4. They can help us better understand nature to advance our future
Dr. Barbara Mazzolai is the coordinator at the Centre for Micro-BioRobotics at the Italian Institute of Technology. She uses plants as a biomimetic starting point to design robots. So smart.
She says they can use a plant-inspired robot for environmental monitoring, space applications or rescue under debris, "because it can adapt to the environment like a natural system. The robot doesn't have a predefined structure, but can create on the basis of need."
"Medical robotics could also be a key application," she adds. "We could develop new endoscopes that are soft and able to grow inside living human tissues without damage. Plants are underestimated. They move under the soil and it's difficult to understand the behavior of these systems. But they have features that can really help us understand nature."
5. Their ability to adapt is crucial for us to learn from
Professor Daniel Chamovitz, the Dean of Life Sciences at Tel Aviv University pulls back from declaring that plants are smart. "Anyone who claims they're studying plant 'intelligence' is either trying to be very controversial or is on the borderline of pseudoscience,” he says. But he admits they are exquisitely aware of their environment and how to adapt to that … and understanding them is important for our survival.

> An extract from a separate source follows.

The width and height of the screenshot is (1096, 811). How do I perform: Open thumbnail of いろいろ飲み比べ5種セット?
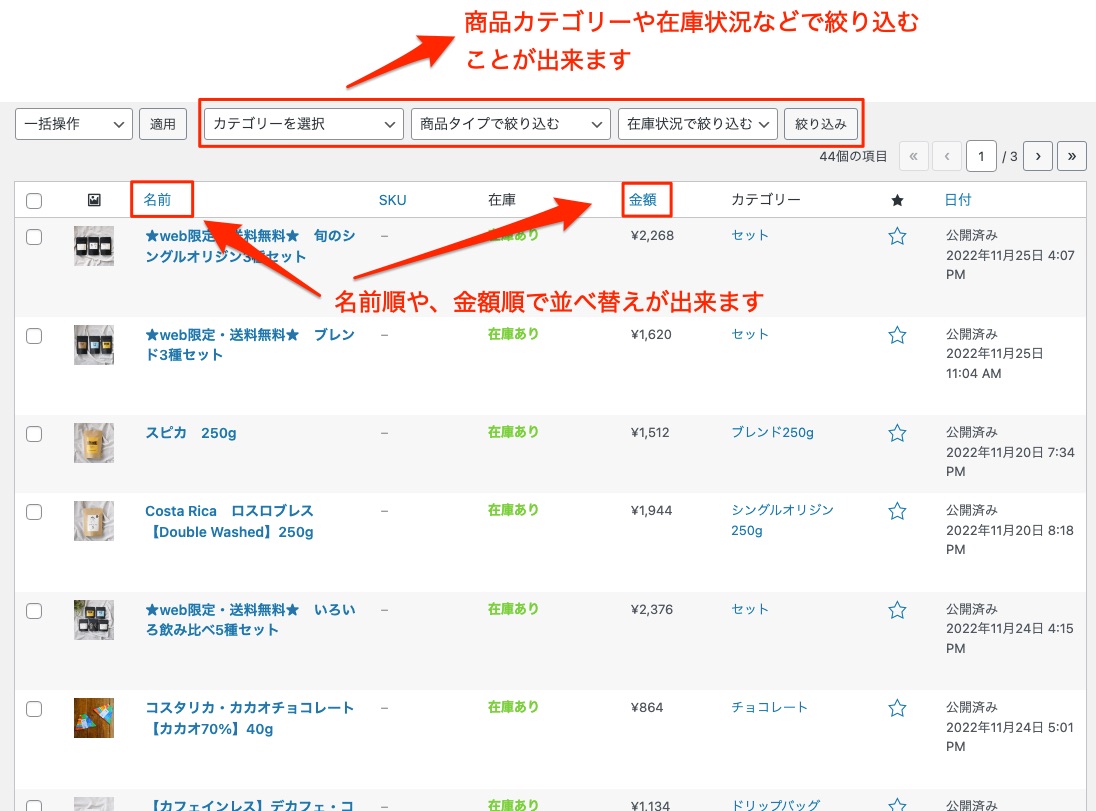pyautogui.click(x=94, y=620)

"There's information being exchanged between roots and leaves and flowers and pollinators and the environment all the time. The plant is making 'decisions' – should I change 10 degrees to the left, five degrees to the right? Is it time to flower now? Is enough water available?”
Chamovitz says that in our modern environment – with its global warming, changes in precipitation, and shifting populations – we need to learn from plants about how they respond to their environment and then adapt.
"We've completely underestimated plants. We look at them as inanimate objects, completely unaware of the amazing, complex biology that allows that plant to survive."
If we don’t learn from them, he says, “we might find ourselves in a big problem 50 to 100 years from now.”